## Given entries:
• • •

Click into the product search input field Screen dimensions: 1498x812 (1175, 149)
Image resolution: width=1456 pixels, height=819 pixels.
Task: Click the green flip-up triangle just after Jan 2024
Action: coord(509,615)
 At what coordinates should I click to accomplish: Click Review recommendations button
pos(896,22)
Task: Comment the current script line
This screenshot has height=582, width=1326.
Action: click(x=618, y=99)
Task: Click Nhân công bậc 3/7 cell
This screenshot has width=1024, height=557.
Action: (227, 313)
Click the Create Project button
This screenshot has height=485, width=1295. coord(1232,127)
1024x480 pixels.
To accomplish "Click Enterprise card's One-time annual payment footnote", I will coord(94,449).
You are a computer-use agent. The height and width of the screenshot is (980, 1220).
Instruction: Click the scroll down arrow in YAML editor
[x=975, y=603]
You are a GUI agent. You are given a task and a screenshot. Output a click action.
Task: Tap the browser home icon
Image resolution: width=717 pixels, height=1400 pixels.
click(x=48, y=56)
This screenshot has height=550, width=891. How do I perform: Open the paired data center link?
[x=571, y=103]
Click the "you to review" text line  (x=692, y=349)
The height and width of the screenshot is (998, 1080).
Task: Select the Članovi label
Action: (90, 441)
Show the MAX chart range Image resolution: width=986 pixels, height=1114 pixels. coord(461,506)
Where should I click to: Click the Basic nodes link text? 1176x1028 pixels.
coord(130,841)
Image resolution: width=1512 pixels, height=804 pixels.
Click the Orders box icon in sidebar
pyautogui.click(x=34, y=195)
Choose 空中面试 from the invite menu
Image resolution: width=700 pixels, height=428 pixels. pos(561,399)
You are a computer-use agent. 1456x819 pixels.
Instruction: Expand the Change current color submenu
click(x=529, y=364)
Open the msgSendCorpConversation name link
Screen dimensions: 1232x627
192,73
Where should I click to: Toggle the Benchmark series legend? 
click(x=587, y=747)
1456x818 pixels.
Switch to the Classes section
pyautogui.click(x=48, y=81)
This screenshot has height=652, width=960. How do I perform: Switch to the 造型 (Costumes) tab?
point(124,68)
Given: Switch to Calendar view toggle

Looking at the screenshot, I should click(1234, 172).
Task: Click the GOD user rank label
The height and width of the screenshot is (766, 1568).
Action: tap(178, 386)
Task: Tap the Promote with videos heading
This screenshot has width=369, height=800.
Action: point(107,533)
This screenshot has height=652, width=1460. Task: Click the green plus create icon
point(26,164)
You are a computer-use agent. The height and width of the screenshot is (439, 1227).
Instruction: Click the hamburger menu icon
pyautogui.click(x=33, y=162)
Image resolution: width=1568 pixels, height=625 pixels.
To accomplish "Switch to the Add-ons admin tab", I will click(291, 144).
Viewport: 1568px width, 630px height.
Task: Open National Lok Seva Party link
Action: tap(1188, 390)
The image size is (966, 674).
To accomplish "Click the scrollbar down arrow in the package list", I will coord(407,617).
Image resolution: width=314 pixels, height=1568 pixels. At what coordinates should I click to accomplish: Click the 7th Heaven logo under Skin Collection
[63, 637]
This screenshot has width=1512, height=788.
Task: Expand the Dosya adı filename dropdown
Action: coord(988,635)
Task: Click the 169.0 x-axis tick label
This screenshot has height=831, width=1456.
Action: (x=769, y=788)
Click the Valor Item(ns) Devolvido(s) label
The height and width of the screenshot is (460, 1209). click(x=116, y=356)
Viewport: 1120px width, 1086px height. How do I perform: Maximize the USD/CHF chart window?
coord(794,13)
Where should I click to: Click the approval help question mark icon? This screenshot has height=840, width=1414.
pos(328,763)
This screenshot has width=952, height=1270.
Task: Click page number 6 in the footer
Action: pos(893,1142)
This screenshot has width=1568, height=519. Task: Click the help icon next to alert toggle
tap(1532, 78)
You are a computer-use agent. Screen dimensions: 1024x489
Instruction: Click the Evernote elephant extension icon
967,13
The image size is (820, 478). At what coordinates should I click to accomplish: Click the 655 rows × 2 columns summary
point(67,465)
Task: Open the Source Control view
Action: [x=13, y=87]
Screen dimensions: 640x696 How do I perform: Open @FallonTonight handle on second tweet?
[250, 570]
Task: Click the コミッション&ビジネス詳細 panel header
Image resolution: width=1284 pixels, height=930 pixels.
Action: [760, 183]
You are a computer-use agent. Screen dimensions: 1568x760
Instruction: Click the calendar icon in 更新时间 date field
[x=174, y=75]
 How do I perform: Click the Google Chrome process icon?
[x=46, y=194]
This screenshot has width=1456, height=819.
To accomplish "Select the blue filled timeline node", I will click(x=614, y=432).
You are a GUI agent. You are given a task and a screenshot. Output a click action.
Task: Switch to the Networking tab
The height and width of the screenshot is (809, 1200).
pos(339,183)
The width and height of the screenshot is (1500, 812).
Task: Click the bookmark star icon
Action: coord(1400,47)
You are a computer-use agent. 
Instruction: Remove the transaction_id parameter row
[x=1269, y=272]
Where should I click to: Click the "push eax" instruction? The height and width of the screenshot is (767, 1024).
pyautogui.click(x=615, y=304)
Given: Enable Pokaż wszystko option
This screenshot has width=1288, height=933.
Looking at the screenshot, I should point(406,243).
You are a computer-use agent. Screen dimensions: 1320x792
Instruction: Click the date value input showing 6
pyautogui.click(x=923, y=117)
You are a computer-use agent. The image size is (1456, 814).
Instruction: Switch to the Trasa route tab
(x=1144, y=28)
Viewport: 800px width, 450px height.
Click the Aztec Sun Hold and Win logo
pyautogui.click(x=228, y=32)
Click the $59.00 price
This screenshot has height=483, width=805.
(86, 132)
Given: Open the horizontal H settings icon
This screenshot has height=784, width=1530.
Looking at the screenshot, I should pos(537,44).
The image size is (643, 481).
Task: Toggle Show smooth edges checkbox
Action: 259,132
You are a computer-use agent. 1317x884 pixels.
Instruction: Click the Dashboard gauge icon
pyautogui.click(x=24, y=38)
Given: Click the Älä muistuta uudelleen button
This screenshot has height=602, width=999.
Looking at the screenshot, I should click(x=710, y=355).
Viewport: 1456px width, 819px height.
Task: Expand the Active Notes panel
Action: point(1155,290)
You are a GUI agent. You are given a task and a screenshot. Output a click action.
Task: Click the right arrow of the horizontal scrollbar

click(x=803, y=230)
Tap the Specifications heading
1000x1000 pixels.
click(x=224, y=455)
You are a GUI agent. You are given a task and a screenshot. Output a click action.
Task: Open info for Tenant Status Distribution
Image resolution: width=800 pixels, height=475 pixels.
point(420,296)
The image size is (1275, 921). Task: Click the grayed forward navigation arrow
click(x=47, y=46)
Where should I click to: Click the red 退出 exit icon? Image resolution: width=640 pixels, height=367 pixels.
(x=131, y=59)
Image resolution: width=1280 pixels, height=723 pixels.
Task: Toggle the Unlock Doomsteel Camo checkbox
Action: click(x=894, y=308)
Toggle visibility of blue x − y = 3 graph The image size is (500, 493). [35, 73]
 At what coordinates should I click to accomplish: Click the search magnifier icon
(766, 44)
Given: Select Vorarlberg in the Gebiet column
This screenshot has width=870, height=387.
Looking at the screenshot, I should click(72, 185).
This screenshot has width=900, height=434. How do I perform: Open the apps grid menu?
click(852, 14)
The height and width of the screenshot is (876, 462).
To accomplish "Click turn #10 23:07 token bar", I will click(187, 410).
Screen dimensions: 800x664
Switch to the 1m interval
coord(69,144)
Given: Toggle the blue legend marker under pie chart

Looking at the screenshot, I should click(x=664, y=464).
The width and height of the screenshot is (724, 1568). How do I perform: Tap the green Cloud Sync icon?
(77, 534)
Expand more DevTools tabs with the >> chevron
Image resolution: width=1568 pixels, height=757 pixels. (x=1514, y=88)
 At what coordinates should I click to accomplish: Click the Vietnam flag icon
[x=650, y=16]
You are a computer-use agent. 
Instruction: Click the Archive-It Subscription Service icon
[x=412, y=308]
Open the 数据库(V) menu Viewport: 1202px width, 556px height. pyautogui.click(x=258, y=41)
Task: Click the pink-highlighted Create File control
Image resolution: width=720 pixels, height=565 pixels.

• • •

## What you have to do:
Find every line in the material that contains the word "label", and copy each of those lines in full.

## Complete answer:
Task: Select the Članovi label
Task: Click the GOD user rank label
Task: Click the 169.0 x-axis tick label
Click the Valor Item(ns) Devolvido(s) label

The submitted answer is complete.